In the above description, one wrap is formed in a spiral shape having an involute curve, and the other wrap is formed in a spiral shape having a curve of an involute angle correction tooth profile. It is needless to say that the compression can be performed while rotating the first and second scrolls in the same direction with a single drive pin even if each is formed in a semicircular spiral shape.

(G) Effect of the Invention As described above, according to the present invention, the drive device is provided in the radial direction by fitting the drive pin provided on the outer periphery of one of the first and second scrolls with the drive pin. The guide groove is formed so that the circular orbit at the outer peripheral end of the guide groove is outside the circular orbit at the center of the drive pin.
Can be compressed in the compression space even if the scroll is rotated in the same direction with one drive pin, and the first and second scrolls can be prevented from vibrating even at high speed rotation. This enables stable operation of the compressor.

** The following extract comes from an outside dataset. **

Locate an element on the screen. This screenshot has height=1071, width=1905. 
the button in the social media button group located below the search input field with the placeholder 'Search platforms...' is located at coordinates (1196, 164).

[Brief description of the drawings]

FIG. 1 is a longitudinal sectional view of a scroll compressor showing one embodiment of the present invention, FIG. 2 is a sectional view of the scroll compressor cut along line AA in FIG. 1, and FIG. First
FIG. 8 is a plan view showing a rotation trajectory between a center of a drive pin of the scroll and a second scroll and an outer peripheral end of a guide groove. DESCRIPTION OF SYMBOLS 1 ... Closed container, 2 ... Electric element, 3 ... Scroll compression element, 8 ... Main frame, 9 ... Main bearing, 10 ... Auxiliary frame, 11 ... Auxiliary bearing, 14 ... First scroll ,
The second scroll, 16, 19 ... Mirror, 17, 21 ... wrap,
31 ... Drive device, 32 ... Drive pin, 33 ... Guide groove.

Claims (4)

(57) [Claims] An electric element and a scroll compression element are housed in a closed container, and the scroll compression element is driven by the electric element by erecting a spiral wrap on a frame having a bearing at the center and a head plate. A first scroll,
A second scroll in which a spiral wrap is erected on a head plate having a center eccentric to the center of the first scroll and meshing with each other, and rotating the second scroll in the same direction as the first scroll. In a scroll compressor constituted by a driving device to be driven, said driving device is provided with a driving pin provided on one of outer peripheries of the end plates of the first and second scrolls, and a guide provided in a radial direction by fitting said pin. A scroll compressor comprising a groove and a circular orbit at the outer peripheral end of the guide groove being outside the circular orbit at the center of the drive pin. 2. The scroll compressor according to claim 1, wherein a plurality of driving devices are provided. 3. The scroll compressor according to claim 1, wherein one scroll wrap is an involute spiral and the other scroll wrap is an involute angle correcting tooth profile spiral. 4. The scroll compressor according to claim 1, wherein the wrap of the scroll is a semicircular spiral.